[Records for processing — start]

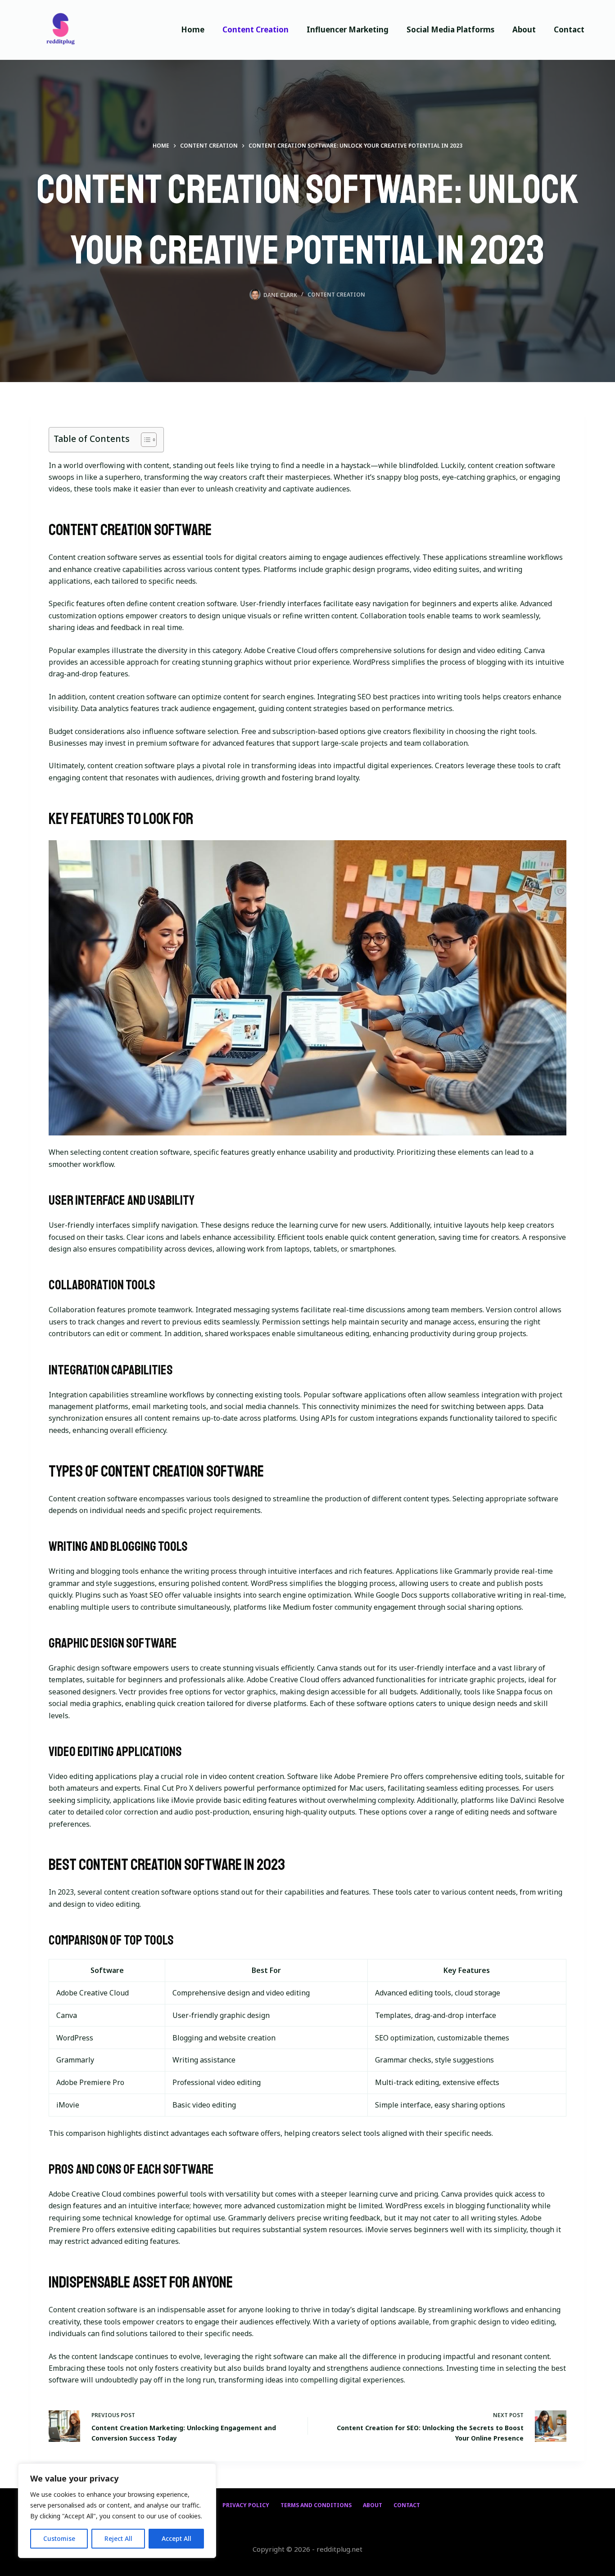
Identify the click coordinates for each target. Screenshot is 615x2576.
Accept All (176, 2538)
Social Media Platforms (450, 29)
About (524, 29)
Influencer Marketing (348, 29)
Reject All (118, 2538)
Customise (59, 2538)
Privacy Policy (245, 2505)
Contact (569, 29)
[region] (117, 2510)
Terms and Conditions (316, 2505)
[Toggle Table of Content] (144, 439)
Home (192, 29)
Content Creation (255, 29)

[Records for processing — finish]

Exercise goal: Find each line above that contains "Content", and copy those lines.

Solution below:
[Toggle Table of Content] (144, 439)
Content Creation (255, 29)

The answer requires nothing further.